Item 2. Identity and Background

 

  a) This Schedule 13D is being filed by Ram Krishnan. Mr. Krishnan is referred to herein as the “Reporting Person.”
     
  b) The principal business address for the Reporting Person is 2231 Rutherford Road, Suite 200, Carlsbad, CA 92008.
     
  c) The Reporting Person is the chief executive officer of and a director of the Issuer. The Issuer delivers interactive entertainment and innovative dining technology to bars and restaurants in North America.
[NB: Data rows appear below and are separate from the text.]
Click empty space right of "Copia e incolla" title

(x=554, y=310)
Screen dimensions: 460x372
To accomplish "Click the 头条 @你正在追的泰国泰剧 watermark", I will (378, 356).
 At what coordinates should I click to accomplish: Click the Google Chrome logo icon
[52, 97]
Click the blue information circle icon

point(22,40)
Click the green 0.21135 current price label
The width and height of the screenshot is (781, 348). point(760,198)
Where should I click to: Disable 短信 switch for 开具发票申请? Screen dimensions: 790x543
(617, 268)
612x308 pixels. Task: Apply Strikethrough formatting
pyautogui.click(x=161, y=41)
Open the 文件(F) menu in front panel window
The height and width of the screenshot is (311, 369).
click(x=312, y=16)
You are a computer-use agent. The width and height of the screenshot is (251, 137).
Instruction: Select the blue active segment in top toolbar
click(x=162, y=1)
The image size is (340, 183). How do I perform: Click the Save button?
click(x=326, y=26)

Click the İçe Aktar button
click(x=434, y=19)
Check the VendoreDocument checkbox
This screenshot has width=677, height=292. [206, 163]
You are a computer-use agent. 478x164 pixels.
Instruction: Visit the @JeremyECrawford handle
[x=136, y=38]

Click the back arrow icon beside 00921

The Issuer’s principal executive offices are located at the address set forth in item 1(b), which information is incorporated herein by reference.
     
  d) During the last five years, the Reporting Person has not been convicted in a criminal proceeding.
     
  e) During the last five years, the Reporting Person has not been a party to a civil proceeding of a judicial or administrative body of competent jurisdiction and as a result of such proceeding was or is subject to a judgment, decree or final order enjoining future violations of, or prohibiting or mandating activities subject to, federal or state securities laws or finding any violations with respect to such laws.
     
  f) The Reporting Person is a citizen of the United States of America.

 

Item 3. Source and Amount of Funds or Other Consideration

 

The Reporting Person is the beneficial owner of 130,767 shares of Common Stock consisting of: (i) 51,618 shares of Common Stock and (ii) 79,149 shares of Common Stock subject to options owned by the Reporting Person that are exercisable within 60 days of December 31, 2017. An additional 20,851 shares of Common Stock are subject to options owned by the Reporting Person that are not exercisable within 60 days of December 31, 2017.

 

The Reporting Person acquired the shares of Common Stock with personal funds (approximately $250,000 worth of purchases between May 2015 and November 2016)) and in connection with compensation arrangements (15,718 shares issued in lieu of cash bonus earned in 2016).

 

Item 4. Purpose of Transaction

 

The Reporting Person has acquired his shares for investment purposes and in connection with compensation arrangements.

 

The Reporting Person has no present plan or proposal with respect to any action that would result in the occurrence of any of the matters enumerated under Item 4 of Schedule 13D. The Reporting Person reserves the right to formulate specific plans or proposals with respect to, or to change each of its intentions regarding, any or all of the foregoing.

 

 

 

 

CUSIP No. 629410606 

 

Item 5. Interest in Securities of the Issuer

 

  a) As of December 31, 2017, the Reporting Person beneficially owned 130,767 shares of Common Stock, or 5.03% of the outstanding shares of Common Stock as of December 31, 2017, based on 2,520,554 shares of Common Stock outstanding as of November 6, 2017 as reported in the Issuer’s Form 10-Q for the period ended September 30, 2017.
     
  b) The Reporting Person has sole voting and dispositive power of the Common Stock beneficially owned.
     
  c) No person other than the Reporting Person is known to have the right to receive, or the power to direct the receipt of dividends from or proceeds from the sale of, the Common Stock beneficially owned by the Reporting Person.

 

Item 6. Contracts, Arrangements, Understandings or Relationships with respect to Securities of the Issuer.

 

There are at present no contracts, arrangements, understandings or relationships (legal or otherwise), between the Reporting Person and any person with respect to any securities of the Issuer, including but not limited to transfer or voting of any of the securities, finder’s fees, joint ventures, loan or option arrangements, puts or calls, guarantees of profits, division of profits or loss, or the giving or withholding of proxies (including securities pledged or otherwise subject to a contingency the occurrence of which would give another person voting power or investment power over such securities other than standard default and similar provisions contained in loan agreements).

 

Item 7. Material to be filed as Exhibits.

 

None.

 

 

 

 

CUSIP No. 629410606 

 

SIGNATURE

 

After reasonable inquiry and to the best of my knowledge and belief, I certify that the information set forth in this statement is true, complete and correct.